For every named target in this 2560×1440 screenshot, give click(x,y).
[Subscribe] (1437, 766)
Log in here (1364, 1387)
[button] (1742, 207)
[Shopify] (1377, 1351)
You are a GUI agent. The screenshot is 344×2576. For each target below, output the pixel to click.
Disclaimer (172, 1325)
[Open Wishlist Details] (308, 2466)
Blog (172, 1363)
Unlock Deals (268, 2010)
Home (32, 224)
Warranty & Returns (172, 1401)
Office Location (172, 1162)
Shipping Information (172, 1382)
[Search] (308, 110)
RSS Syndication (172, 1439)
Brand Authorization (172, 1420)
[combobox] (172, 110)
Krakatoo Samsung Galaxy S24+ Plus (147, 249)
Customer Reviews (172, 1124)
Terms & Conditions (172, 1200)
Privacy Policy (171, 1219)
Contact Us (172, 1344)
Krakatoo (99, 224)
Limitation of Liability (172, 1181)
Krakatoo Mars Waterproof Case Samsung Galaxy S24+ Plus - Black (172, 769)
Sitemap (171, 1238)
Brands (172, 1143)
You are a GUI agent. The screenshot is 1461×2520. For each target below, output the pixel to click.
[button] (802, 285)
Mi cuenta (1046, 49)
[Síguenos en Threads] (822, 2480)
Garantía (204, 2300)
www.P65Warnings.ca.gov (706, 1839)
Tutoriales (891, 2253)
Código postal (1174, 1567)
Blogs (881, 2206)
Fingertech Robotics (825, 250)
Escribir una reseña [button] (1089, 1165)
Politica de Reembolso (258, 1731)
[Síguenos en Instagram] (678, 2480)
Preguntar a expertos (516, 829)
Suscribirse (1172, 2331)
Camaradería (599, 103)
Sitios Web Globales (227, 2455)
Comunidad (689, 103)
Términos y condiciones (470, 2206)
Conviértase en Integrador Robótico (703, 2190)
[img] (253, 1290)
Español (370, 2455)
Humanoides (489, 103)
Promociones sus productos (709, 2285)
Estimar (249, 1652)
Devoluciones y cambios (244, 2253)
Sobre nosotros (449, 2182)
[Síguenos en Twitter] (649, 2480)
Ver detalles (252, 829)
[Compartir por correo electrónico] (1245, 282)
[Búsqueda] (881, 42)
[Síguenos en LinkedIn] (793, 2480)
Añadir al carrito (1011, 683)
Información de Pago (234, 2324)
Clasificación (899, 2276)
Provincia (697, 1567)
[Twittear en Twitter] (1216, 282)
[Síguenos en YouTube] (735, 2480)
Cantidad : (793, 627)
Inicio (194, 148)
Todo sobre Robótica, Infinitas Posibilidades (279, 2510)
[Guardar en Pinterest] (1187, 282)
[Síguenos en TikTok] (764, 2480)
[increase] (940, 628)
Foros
- - - - -
Assignment:
If a line appears above, it belongs in your answer, printed exactly.

Exercise response:
For every named target in this 2560×1440 screenshot, give click(x,y).
[Subscribe] (1437, 766)
Log in here (1364, 1387)
[button] (1742, 207)
[Shopify] (1377, 1351)
You are a GUI agent. The screenshot is 344×2576. For each target below, output the pixel to click.
Disclaimer (172, 1325)
[Open Wishlist Details] (308, 2466)
Blog (172, 1363)
Unlock Deals (268, 2010)
Home (32, 224)
Warranty & Returns (172, 1401)
Office Location (172, 1162)
Shipping Information (172, 1382)
[Search] (308, 110)
RSS Syndication (172, 1439)
Brand Authorization (172, 1420)
[combobox] (172, 110)
Krakatoo Samsung Galaxy S24+ Plus (147, 249)
Customer Reviews (172, 1124)
Terms & Conditions (172, 1200)
Privacy Policy (171, 1219)
Contact Us (172, 1344)
Krakatoo (99, 224)
Limitation of Liability (172, 1181)
Krakatoo Mars Waterproof Case Samsung Galaxy S24+ Plus - Black (172, 769)
Sitemap (171, 1238)
Brands (172, 1143)
You are a GUI agent. The screenshot is 1461×2520. For each target below, output the pixel to click.
[button] (802, 285)
Mi cuenta (1046, 49)
[Síguenos en Threads] (822, 2480)
Garantía (204, 2300)
www.P65Warnings.ca.gov (706, 1839)
Tutoriales (891, 2253)
Código postal (1174, 1567)
Blogs (881, 2206)
Fingertech Robotics (825, 250)
Escribir una reseña [button] (1089, 1165)
Politica de Reembolso (258, 1731)
[Síguenos en Instagram] (678, 2480)
Preguntar a expertos (516, 829)
Suscribirse (1172, 2331)
Camaradería (599, 103)
Sitios Web Globales (227, 2455)
Comunidad (689, 103)
Términos y condiciones (470, 2206)
Conviértase en Integrador Robótico (703, 2190)
[img] (253, 1290)
Español (370, 2455)
Humanoides (489, 103)
Promociones sus productos (709, 2285)
Estimar (249, 1652)
Devoluciones y cambios (244, 2253)
Sobre nosotros (449, 2182)
[Síguenos en Twitter] (649, 2480)
Ver detalles (252, 829)
[Compartir por correo electrónico] (1245, 282)
[Búsqueda] (881, 42)
[Síguenos en LinkedIn] (793, 2480)
Añadir al carrito (1011, 683)
Información de Pago (234, 2324)
Clasificación (899, 2276)
Provincia (697, 1567)
[Twittear en Twitter] (1216, 282)
[Síguenos en YouTube] (735, 2480)
Cantidad : (793, 627)
Inicio (194, 148)
Todo sobre Robótica, Infinitas Posibilidades (279, 2510)
[Guardar en Pinterest] (1187, 282)
[Síguenos en TikTok] (764, 2480)
[increase] (940, 628)
Foros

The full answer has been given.